We call on Commissioners John Ostlund, Robyn Driscoll and Denis Pitman to seriously consider why they are planning to appoint a person to continue an office that checks the work of the finance office staff who also are being paid to check bills and payroll.
When state statute first decreed that counties with 15,000 residents needed auditors to double-check bills, bookkeeping was by hand and adding machine. Now the county’s computer system allows fast, accurate data management and runs the required reports quickly.
Several of Montana’s larger population counties have consolidated the auditor’s office with another elected office, according to the Montana Association of Counties. For example, Lewis and Clark County and Lake County, combined the auditor with clerk and recorder. In Cascade and Flathead counties, the auditor’s office has been combined with the clerk and recorder and surveyor. Ravalli County consolidated the auditor into the county attorney’s office.
State law requires Yellowstone County to have an auditor, and state law also authorized the County Commission to consolidate county offices. Yellowstone County commissioners previously have used that authority to streamline government operations. For example, Sherry Long is the county assessor, treasurer and county superintendent of schools. Once upon a time, three different elected officeholders divided that job in three separate offices.
Neither Montana cities nor school districts are required to have elected auditors who review accounts payable, yet they have the same responsibility for ensuring that public money is spent properly. Cities and school districts employ financial officers or bookkeepers. So does the county. The county finance office staff includes two CPAs.
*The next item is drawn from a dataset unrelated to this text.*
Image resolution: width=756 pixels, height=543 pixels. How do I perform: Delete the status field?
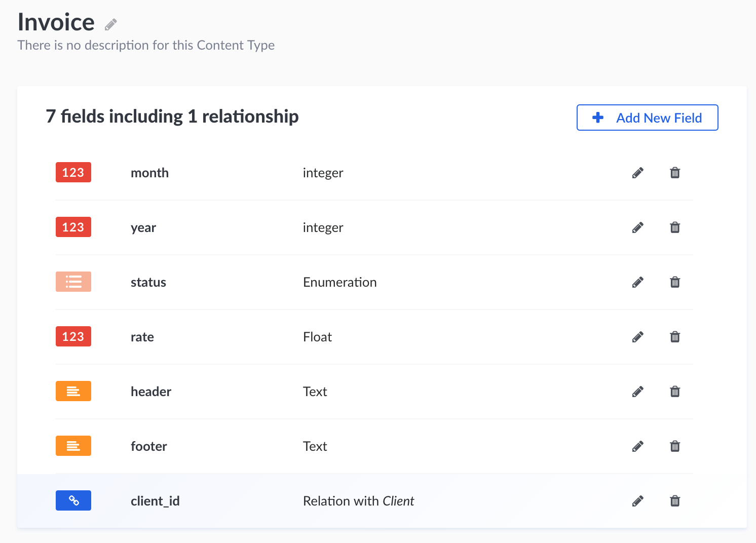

The county auditor isn’t a CPA, nor are the office assistants. In fact, the only qualifications set out in law for the county auditor is to be a county resident of voting age with no felony record.
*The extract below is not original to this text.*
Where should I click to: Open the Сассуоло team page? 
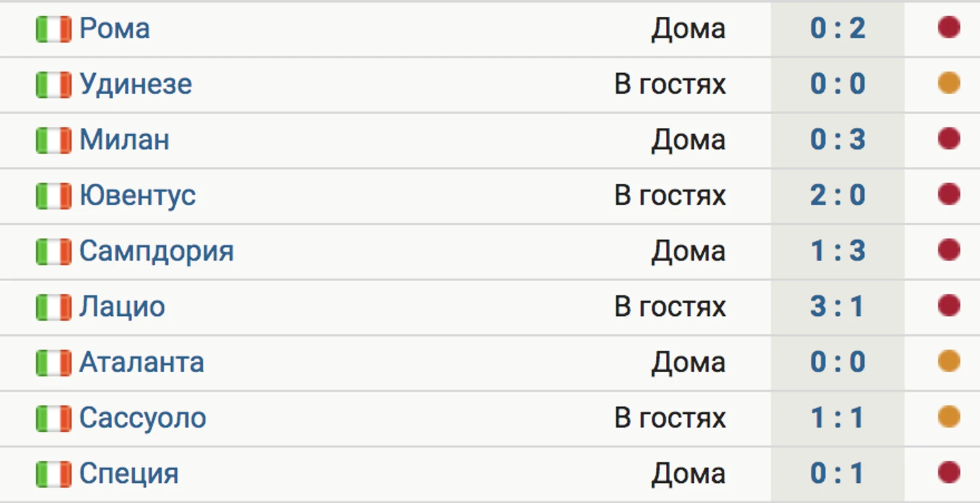pyautogui.click(x=142, y=418)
There may have been a time when having this office was necessary to efficient government. But today the county auditor, as defined in Montana law, is a redundant office. Yellowstone County shouldn’t spend $231,000 on redundancy.
Before appointing a new auditor, commissioners should consider why they would want to continue the office. Because we’ve always done things that way?
It may be time for a change. By consolidating the auditor’s office with another, the county may be able to get state-required reports issued while saving taxpayer money. It’s worth a serious look.